Goal of the exercise:
Copy word for word the lines of the entries from the line containing "Click the TYO: 4071 ticker label" through the last line of the entries.

Data for this task:
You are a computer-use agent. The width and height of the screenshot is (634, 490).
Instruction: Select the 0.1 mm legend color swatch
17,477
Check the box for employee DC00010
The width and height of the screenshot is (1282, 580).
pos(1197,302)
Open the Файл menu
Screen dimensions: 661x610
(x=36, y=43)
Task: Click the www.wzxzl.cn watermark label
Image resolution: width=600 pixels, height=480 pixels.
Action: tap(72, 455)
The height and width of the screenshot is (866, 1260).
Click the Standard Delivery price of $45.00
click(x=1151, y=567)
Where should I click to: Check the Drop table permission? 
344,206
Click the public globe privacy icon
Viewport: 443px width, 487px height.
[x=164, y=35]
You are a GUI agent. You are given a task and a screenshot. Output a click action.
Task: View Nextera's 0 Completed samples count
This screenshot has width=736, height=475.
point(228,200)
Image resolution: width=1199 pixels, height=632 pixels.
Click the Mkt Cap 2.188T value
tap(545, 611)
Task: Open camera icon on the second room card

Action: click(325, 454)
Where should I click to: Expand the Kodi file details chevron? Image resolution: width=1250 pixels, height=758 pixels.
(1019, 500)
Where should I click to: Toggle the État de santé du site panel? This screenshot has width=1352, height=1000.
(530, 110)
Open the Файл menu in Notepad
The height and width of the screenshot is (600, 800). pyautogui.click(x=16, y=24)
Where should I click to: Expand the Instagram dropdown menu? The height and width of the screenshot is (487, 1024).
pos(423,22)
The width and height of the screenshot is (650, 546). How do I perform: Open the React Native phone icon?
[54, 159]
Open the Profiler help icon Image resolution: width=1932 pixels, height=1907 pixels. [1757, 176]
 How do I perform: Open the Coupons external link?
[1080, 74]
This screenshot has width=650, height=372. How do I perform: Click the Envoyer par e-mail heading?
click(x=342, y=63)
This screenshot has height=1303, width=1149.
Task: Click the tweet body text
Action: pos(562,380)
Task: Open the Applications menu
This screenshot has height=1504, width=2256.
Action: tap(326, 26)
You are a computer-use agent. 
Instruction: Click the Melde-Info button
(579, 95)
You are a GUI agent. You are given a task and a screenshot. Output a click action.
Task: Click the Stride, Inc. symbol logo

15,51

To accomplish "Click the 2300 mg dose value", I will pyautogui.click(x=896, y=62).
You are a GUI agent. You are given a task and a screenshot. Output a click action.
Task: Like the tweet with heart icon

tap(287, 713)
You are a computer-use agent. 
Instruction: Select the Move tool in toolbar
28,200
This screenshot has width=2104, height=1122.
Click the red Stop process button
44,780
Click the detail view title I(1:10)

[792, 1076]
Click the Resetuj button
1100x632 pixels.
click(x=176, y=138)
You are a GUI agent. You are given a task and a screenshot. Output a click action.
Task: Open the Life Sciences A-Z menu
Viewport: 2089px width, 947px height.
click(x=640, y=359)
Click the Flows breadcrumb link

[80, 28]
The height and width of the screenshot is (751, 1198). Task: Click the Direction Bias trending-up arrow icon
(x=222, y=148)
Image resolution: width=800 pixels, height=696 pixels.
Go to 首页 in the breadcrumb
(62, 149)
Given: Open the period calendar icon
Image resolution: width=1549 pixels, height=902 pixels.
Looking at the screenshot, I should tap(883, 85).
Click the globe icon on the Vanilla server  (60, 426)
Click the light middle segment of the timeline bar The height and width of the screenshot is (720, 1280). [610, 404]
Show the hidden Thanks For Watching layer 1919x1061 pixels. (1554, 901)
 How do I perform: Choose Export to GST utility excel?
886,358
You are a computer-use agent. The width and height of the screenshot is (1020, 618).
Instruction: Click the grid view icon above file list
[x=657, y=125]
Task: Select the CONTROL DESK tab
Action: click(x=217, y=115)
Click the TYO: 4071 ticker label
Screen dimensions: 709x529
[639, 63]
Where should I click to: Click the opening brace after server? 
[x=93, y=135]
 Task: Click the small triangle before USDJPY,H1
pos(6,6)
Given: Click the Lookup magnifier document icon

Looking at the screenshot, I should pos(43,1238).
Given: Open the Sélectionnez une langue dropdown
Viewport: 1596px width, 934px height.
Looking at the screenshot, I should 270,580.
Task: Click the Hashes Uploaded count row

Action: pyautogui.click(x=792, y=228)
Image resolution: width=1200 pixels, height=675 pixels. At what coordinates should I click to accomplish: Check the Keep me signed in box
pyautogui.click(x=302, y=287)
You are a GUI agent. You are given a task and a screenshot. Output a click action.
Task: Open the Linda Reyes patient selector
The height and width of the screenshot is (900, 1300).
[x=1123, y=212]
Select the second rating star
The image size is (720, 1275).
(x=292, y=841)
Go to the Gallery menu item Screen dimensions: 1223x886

Answer to this task:
Click the TYO: 4071 ticker label
Screen dimensions: 709x529
[639, 63]
Where should I click to: Click the opening brace after server? 
[x=93, y=135]
 Task: Click the small triangle before USDJPY,H1
pos(6,6)
Given: Click the Lookup magnifier document icon

Looking at the screenshot, I should pos(43,1238).
Given: Open the Sélectionnez une langue dropdown
Viewport: 1596px width, 934px height.
Looking at the screenshot, I should 270,580.
Task: Click the Hashes Uploaded count row

Action: pyautogui.click(x=792, y=228)
Image resolution: width=1200 pixels, height=675 pixels. At what coordinates should I click to accomplish: Check the Keep me signed in box
pyautogui.click(x=302, y=287)
You are a GUI agent. You are given a task and a screenshot. Output a click action.
Task: Open the Linda Reyes patient selector
The height and width of the screenshot is (900, 1300).
[x=1123, y=212]
Select the second rating star
The image size is (720, 1275).
(x=292, y=841)
Go to the Gallery menu item Screen dimensions: 1223x886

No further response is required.